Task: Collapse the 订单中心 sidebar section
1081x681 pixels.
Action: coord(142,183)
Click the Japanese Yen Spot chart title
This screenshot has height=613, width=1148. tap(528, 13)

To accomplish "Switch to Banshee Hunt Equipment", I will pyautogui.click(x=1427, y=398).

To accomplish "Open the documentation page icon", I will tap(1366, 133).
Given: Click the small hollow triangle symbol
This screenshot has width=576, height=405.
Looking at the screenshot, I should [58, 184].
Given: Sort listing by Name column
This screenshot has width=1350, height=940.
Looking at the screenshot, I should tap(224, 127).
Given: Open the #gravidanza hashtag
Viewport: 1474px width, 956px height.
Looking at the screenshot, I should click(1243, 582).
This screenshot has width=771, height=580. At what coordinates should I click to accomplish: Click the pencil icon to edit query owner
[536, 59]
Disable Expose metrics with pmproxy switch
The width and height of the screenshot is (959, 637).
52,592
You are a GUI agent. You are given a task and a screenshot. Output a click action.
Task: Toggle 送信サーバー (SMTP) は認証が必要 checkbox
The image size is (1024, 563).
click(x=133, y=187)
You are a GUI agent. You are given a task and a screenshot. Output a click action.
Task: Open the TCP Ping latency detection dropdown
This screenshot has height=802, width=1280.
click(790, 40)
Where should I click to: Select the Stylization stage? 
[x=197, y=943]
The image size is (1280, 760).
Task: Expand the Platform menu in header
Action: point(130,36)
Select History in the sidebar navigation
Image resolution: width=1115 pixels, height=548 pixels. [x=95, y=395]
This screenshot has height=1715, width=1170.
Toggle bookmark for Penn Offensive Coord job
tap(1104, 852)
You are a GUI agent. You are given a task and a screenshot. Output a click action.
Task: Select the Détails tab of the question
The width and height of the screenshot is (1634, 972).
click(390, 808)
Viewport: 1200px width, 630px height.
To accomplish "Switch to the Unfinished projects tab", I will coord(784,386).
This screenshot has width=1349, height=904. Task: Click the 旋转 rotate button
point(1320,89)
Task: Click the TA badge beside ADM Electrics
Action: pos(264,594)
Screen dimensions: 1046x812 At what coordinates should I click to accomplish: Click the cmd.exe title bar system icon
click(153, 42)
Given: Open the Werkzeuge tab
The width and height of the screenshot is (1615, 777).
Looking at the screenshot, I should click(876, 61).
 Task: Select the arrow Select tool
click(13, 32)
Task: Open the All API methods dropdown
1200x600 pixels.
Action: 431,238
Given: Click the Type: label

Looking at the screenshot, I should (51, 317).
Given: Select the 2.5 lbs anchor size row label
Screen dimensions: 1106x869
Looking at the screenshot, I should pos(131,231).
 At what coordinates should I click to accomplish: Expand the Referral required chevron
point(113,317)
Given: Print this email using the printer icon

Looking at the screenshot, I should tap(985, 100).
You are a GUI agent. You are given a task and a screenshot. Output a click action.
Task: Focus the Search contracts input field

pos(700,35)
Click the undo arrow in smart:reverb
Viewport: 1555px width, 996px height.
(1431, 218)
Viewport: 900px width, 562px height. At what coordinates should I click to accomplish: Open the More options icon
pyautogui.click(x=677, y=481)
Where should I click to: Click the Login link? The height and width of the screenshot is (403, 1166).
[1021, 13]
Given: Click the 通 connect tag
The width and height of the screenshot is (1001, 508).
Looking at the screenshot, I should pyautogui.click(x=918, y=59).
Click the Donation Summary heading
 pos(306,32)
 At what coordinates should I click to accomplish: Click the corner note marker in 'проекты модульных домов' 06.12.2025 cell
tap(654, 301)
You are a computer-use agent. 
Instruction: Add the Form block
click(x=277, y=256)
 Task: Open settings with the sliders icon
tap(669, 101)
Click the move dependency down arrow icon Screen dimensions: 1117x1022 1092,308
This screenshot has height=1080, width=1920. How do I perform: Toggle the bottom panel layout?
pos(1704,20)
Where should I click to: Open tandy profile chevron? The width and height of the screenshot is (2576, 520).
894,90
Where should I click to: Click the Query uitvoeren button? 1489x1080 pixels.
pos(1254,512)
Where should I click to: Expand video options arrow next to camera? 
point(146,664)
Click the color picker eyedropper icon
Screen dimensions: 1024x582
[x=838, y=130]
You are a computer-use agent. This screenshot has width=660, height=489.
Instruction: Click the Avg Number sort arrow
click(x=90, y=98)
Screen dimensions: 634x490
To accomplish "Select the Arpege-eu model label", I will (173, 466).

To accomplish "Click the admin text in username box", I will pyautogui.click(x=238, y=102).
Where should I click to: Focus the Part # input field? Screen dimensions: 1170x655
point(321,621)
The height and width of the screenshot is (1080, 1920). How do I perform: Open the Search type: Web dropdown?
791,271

__What the task requires__: Transcribe the full listing above without leaving anything out.

__Result of this task__:
Task: Collapse the 订单中心 sidebar section
1081x681 pixels.
Action: coord(142,183)
Click the Japanese Yen Spot chart title
This screenshot has height=613, width=1148. tap(528, 13)

To accomplish "Switch to Banshee Hunt Equipment", I will pyautogui.click(x=1427, y=398).

To accomplish "Open the documentation page icon", I will tap(1366, 133).
Given: Click the small hollow triangle symbol
This screenshot has width=576, height=405.
Looking at the screenshot, I should [58, 184].
Given: Sort listing by Name column
This screenshot has width=1350, height=940.
Looking at the screenshot, I should tap(224, 127).
Given: Open the #gravidanza hashtag
Viewport: 1474px width, 956px height.
Looking at the screenshot, I should click(1243, 582).
This screenshot has width=771, height=580. At what coordinates should I click to accomplish: Click the pencil icon to edit query owner
[536, 59]
Disable Expose metrics with pmproxy switch
The width and height of the screenshot is (959, 637).
52,592
You are a GUI agent. You are given a task and a screenshot. Output a click action.
Task: Toggle 送信サーバー (SMTP) は認証が必要 checkbox
The image size is (1024, 563).
click(x=133, y=187)
You are a GUI agent. You are given a task and a screenshot. Output a click action.
Task: Open the TCP Ping latency detection dropdown
This screenshot has height=802, width=1280.
click(790, 40)
Where should I click to: Select the Stylization stage? 
[x=197, y=943]
The image size is (1280, 760).
Task: Expand the Platform menu in header
Action: point(130,36)
Select History in the sidebar navigation
Image resolution: width=1115 pixels, height=548 pixels. [x=95, y=395]
This screenshot has height=1715, width=1170.
Toggle bookmark for Penn Offensive Coord job
tap(1104, 852)
You are a GUI agent. You are given a task and a screenshot. Output a click action.
Task: Select the Détails tab of the question
The width and height of the screenshot is (1634, 972).
click(390, 808)
Viewport: 1200px width, 630px height.
To accomplish "Switch to the Unfinished projects tab", I will coord(784,386).
This screenshot has width=1349, height=904. Task: Click the 旋转 rotate button
point(1320,89)
Task: Click the TA badge beside ADM Electrics
Action: pos(264,594)
Screen dimensions: 1046x812 At what coordinates should I click to accomplish: Click the cmd.exe title bar system icon
click(153, 42)
Given: Open the Werkzeuge tab
The width and height of the screenshot is (1615, 777).
Looking at the screenshot, I should click(876, 61).
 Task: Select the arrow Select tool
click(13, 32)
Task: Open the All API methods dropdown
1200x600 pixels.
Action: 431,238
Given: Click the Type: label

Looking at the screenshot, I should (51, 317).
Given: Select the 2.5 lbs anchor size row label
Screen dimensions: 1106x869
Looking at the screenshot, I should pos(131,231).
 At what coordinates should I click to accomplish: Expand the Referral required chevron
point(113,317)
Given: Print this email using the printer icon

Looking at the screenshot, I should tap(985, 100).
You are a GUI agent. You are given a task and a screenshot. Output a click action.
Task: Focus the Search contracts input field

pos(700,35)
Click the undo arrow in smart:reverb
Viewport: 1555px width, 996px height.
(1431, 218)
Viewport: 900px width, 562px height. At what coordinates should I click to accomplish: Open the More options icon
pyautogui.click(x=677, y=481)
Where should I click to: Click the Login link? The height and width of the screenshot is (403, 1166).
[1021, 13]
Given: Click the 通 connect tag
The width and height of the screenshot is (1001, 508).
Looking at the screenshot, I should pyautogui.click(x=918, y=59).
Click the Donation Summary heading
 pos(306,32)
 At what coordinates should I click to accomplish: Click the corner note marker in 'проекты модульных домов' 06.12.2025 cell
tap(654, 301)
You are a computer-use agent. 
Instruction: Add the Form block
click(x=277, y=256)
 Task: Open settings with the sliders icon
tap(669, 101)
Click the move dependency down arrow icon Screen dimensions: 1117x1022 1092,308
This screenshot has height=1080, width=1920. How do I perform: Toggle the bottom panel layout?
pos(1704,20)
Where should I click to: Open tandy profile chevron? The width and height of the screenshot is (2576, 520).
894,90
Where should I click to: Click the Query uitvoeren button? 1489x1080 pixels.
pos(1254,512)
Where should I click to: Expand video options arrow next to camera? 
point(146,664)
Click the color picker eyedropper icon
Screen dimensions: 1024x582
[x=838, y=130]
You are a computer-use agent. This screenshot has width=660, height=489.
Instruction: Click the Avg Number sort arrow
click(x=90, y=98)
Screen dimensions: 634x490
To accomplish "Select the Arpege-eu model label", I will (173, 466).

To accomplish "Click the admin text in username box", I will pyautogui.click(x=238, y=102).
Where should I click to: Focus the Part # input field? Screen dimensions: 1170x655
point(321,621)
The height and width of the screenshot is (1080, 1920). How do I perform: Open the Search type: Web dropdown?
791,271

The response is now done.